For multi-user environments, consider:
- Running daemon as dedicated service user
- Setting appropriate file permissions on `.aiwg/daemon/`
- Using OS-level access controls for socket file
### Secrets in Automation
Avoid embedding secrets in automation rules. Use environment variables:
```json
{
"id": "notify-on-error",
"trigger": {"type": "event", "topic": "task:failed"},
"action": {
"type": "submit_task",
"prompt": "Send failure notification",
"env": {
"SLACK_WEBHOOK_URL": "${SLACK_WEBHOOK_URL}"
}
}
}
```
### Network Exposure
The daemon uses local Unix domain sockets by default (no network exposure). For remote access, use SSH tunneling:
```bash
# From remote machine
ssh -L /tmp/aiwg.sock:/path/to/project/.aiwg/daemon/daemon.sock user@host
# Use forwarded socket
export AIWG_DAEMON_SOCKET=/tmp/aiwg.sock
aiwg daemon status
```
## Cross-References
- [Messaging Guide](messaging-guide.md) — Platform integration
- [Ralph Guide](ralph-guide.md) — Iterative task loops via daemon
- `.aiwg/architecture/adrs/ADR-daemon-mode.md` — Architecture decision
- `.aiwg/architecture/adrs/ADR-ipc-protocol.md` — IPC protocol specification
- `tools/daemon/README.md` — Developer documentation
- `tools/daemon/daemon-main.mjs` — Daemon entry point source
- `tools/daemon/agent-supervisor.mjs` — Agent task execution
- `tools/daemon/automation-engine.mjs` — Rule processing
- `tools/daemon/ipc-server.mjs` — IPC server implementation
- `tools/daemon/ipc-client.mjs` — IPC client implementation
## Migration from Manual Workflows
### Before: Manual Testing
```bash
# Developer manually runs tests after changes
npm test
```
### After: Automated Testing
```json
{
"rules": [
{
"id": "auto-test",
"trigger": {"type": "file_change", "pattern": "src/**/*.ts"},
"condition": {"type": "debounce", "interval_ms": 5000},
"action": {"type": "submit_task", "prompt": "Run tests for changed files"}
}
]
}
```
Now tests run automatically after code changes stabilize.
### Before: Scheduled Tasks via Cron
```cron
0 9 * * * cd /path/to/project && npm run audit
```
### After: Daemon Scheduling
```json
{
"schedule": {
"enabled": true,
"jobs": [
{
"name": "daily-audit",
"cron": "0 9 * * *",
"action": "security-audit"
}
]
}
}
```
Scheduling is now project-aware and integrated with task management.
## Best Practices
1. **Start small** — Begin with file watching or scheduling, add automation rules incrementally
2. **Use meaningful rule IDs** — Makes debugging and logs clearer
3. **Set appropriate debounce intervals** — Balance responsiveness with noise reduction
4. **Monitor task queue depth** — Adjust `max_parallel_actions` if queue grows
5. **Review logs regularly** — Check `.aiwg/daemon/daemon.log` for issues
6. **Test automation rules** — Manually trigger events to verify behavior
7. **Document custom rules** — Add comments explaining business logic
8. **Version control daemon config** — Track `.aiwg/daemon.json` in git
9. **Set up log rotation** — Prevent disk space issues
10. **Use priorities wisely** — Reserve high priorities for truly urgent tasks
## FAQ
**Q: Can I run multiple daemons in different projects?**
Yes. Each project has its own daemon instance with separate state in `.aiwg/daemon/`.

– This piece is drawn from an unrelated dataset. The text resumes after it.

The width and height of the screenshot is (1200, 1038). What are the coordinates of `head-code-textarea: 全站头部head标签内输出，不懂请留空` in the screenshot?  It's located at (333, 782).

**Q: Does the daemon survive system reboots?**
No. Use your OS service manager (systemd/launchd) to start the daemon automatically.

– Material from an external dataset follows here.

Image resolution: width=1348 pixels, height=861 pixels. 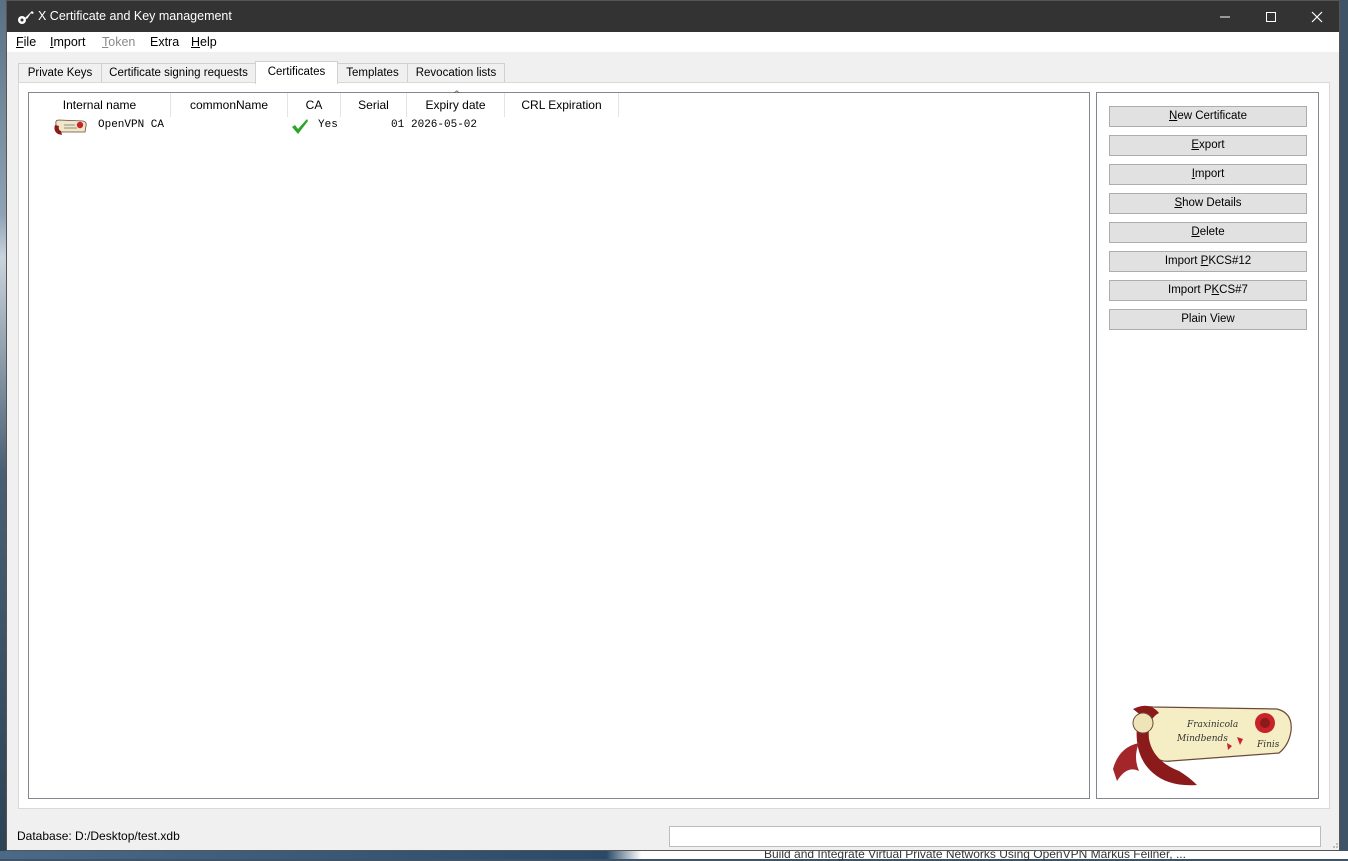 I want to click on status-progress-field, so click(x=995, y=836).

**Q: Can I submit tasks while the daemon is stopped?**
No. The daemon must be running to accept tasks. Start it with `aiwg daemon start`.
**Q: How do I upgrade the daemon after updating AIWG?**
Stop the daemon, update AIWG, restart the daemon:
```bash
aiwg daemon stop
npm update -g aiwg
aiwg daemon start
```
**Q: Can automation rules spawn other automation rules?**
Not directly, but tasks submitted by automation can emit events that trigger other rules.
**Q: What happens to running tasks when I stop the daemon?**
Running tasks receive SIGTERM and have 15 seconds to complete. After that, they're killed.
**Q: Can I pause the daemon without stopping it?**
Use automation disable to stop rule processing while keeping the daemon running:
```bash
aiwg automation disable
```
**Q: How do I debug automation rules?**
Check the daemon log for trigger/action events:
```bash
tail -f .aiwg/daemon/daemon.log | grep automation
```
**Q: Can I use the daemon without messaging platforms?**
Yes. Messaging integration is optional. The daemon provides file watching, scheduling, and task management independently.